We wcześniejszym biegu na 1500 metrów, w dywizji A, niezłe 13. miejsce zajęła tomaszowianka Karolina Bosiek.

– Na pewno ta trzynasta lokata miejsce cieszy, to moje najwyższe miejsce w Pucharze Świata w tym sezonie – przyznaje Karolina Bosiek.

– Jeżeli chodzi o sam bieg to jestem zadowolona z pierwszych sześciuset metrów, bo naprawdę były dobrze wykonane. Później, niestety, wkradły się błędy. Potrzebuję trochę czasu, by umieć je wyeliminować,  nie da się tego zrobić od razu. Czuję się tutaj świetnie, kibice na trybunach nas unoszą, to jest świetne startować na własnej ziemi. Gorąco zapraszamy fanów do Areny Lodowej, żeby nas wspierać i głośno dopingować – dodaje. 

W sobotę w Arenie Lodowej w Tomaszowie Mazowieckim ścigano się na czterech dystansach, w dywizjach A i B. Dla części łyżwiarzy to ostatnie szanse wywalczenia przepustek do finałowego turnieju cyklu, którego gospodarzem za tydzień również będzie Tomaszów Mazowiecki (17-19 lutego), a także do mistrzostw świata w Heerenveen (2-5 marca).

Przepustkę na mistrzostwa w Holandii wywalczyła już nasza drużyna, zajmując piąte miejsce –  w składzie: Karolina Bosiek, Magdalena Czyszczoń i Olga Kaczmarek.

– To był dla naszej reprezentacji dobry dzień, wysokie miejsca chłopaków na 500 metrów, Damian pokazał się ze świetnej strony – podkreśla Konrad Niedźwiedzki, dyrektor sportowy PZŁS.

– Bieg drużynowy dziewczyny przejechały bardzo dobrze. Porównywałem go z poprzednim, olimpijskim sezonem, gdy w składzie z Natalią Czerwonką przejechały ten sam dystans w czasie 3:06. Dziś było tylko sekundę gorzej, w innym zestawieniu. Z pewnością drużyna i sprinterzy wypadli w sobotę na duży plus – dodaje.
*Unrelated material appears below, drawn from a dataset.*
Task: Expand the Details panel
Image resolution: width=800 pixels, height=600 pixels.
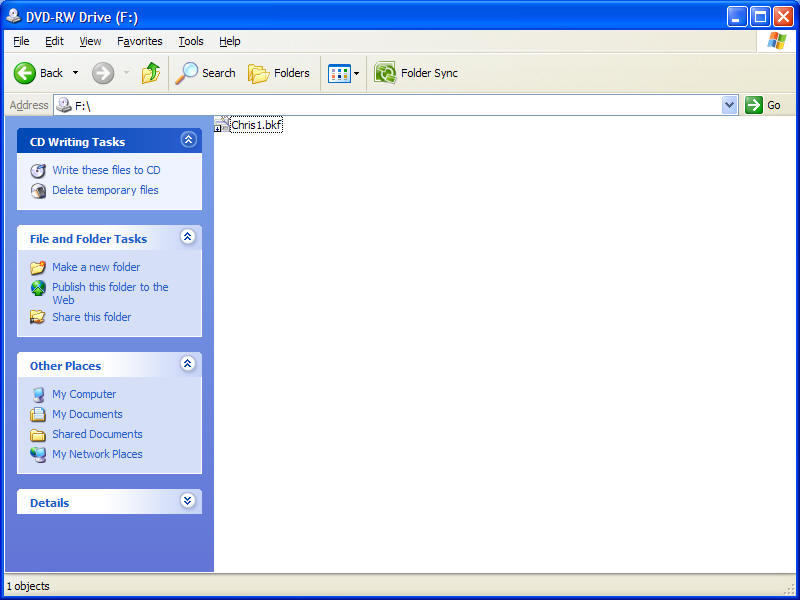Action: coord(188,502)
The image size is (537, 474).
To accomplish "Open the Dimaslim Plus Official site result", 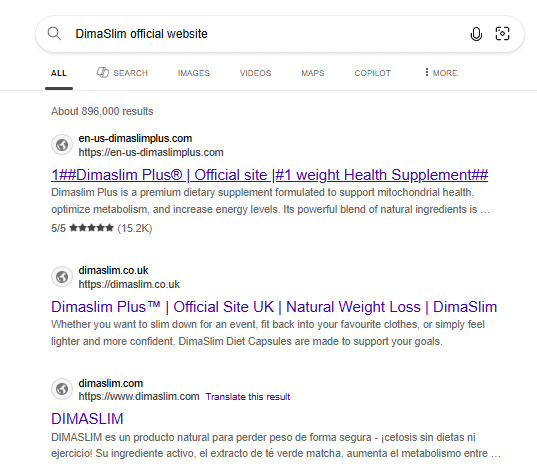I will click(270, 175).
W niedzielę ostatnie biegi tego Pucharu Świata, większość światowych gwiazd zostaje w Polsce i będzie się przygotowywać do finałów, które już w przyszły weekend odbędą się w Arenie Lodowej.

Puchar Świata w łyżwiarstwie szybkim, Tomaszów Mazowiecki, wyniki 2. dnia:

1500m kobiet, dywizja B: 1. Martina Sablikova 2:00.22 (Czechy), 2. Brittany Bowe 2:00.86 (USA), 3. Maddison Pearman 2:01.92 (Kanada)… 7. Magdalena Czyszczoń 2:04.14, 14. Iga Wojtasik 2:06.20, 16. Natalia Jabrzyk 2:07.26 (wszystkie Polska);

500 m mężczyzn, dywizja B: 1. Austin Kleba 35.38 (USA), 2. Stefan Westenbroek 35.43 (Holandia), 3. Bjoern Magnussen 35.52 (Norwegia)… 18. Gaweł Oficjalski 36.21, 21. Jakub Piotrowski 36.44 (obaj Polska);

5000 m mężczyzn, dywizja B: 1. Kristian Ulekleiv 6:28.34, 2. Sverre Pedersen 6:29.48 (obaj Norwegia), 3. Andrea Giovannini 6:29.79 (Włochy)… 10. Szymon Palka 6:35.10 (Polska);

1500 m kobiet, dywizja A: 1. Marijke Groenewoud 1:56.67 (Holandia), 2. Ragne Wiklund 1:57.83 (Norwegia), 3. Miho Takagi 1:58.02 (Japonia)… 13. Karolina Bosiek 2:02.24 (Polska);

500 m mężczyzn, dywizja A: 1. Wataru Morishige 34.78 (Japonia), 2. Laurent Dubreuil 34.87 (Kanada), 3. Yuma Murakami 35.03 (Japonia)… 7. Damian Żurek 35.23, 11. Marek Kania 35.32, 13. Piotr Michalski 35.35 (wszyscy Polska);

5000 m mężczyzn, dywizja A: 1. Davide Ghiotto 6:17.45 (Włochy), 2. Patrick Roest 6:18.27 (Holandia), 3. Sander Eitrem 6:18.45 (Norwegia);

Bieg drużynowy kobiet, dywizja A: 1. Kanada 3:00.97, 2. Holandia 3:01.74, 3. USA 3:04.01… 5. Polska (Karolina Bosiek, Magdalena Czyszczoń, Olga Kaczmarek) 3:07.60.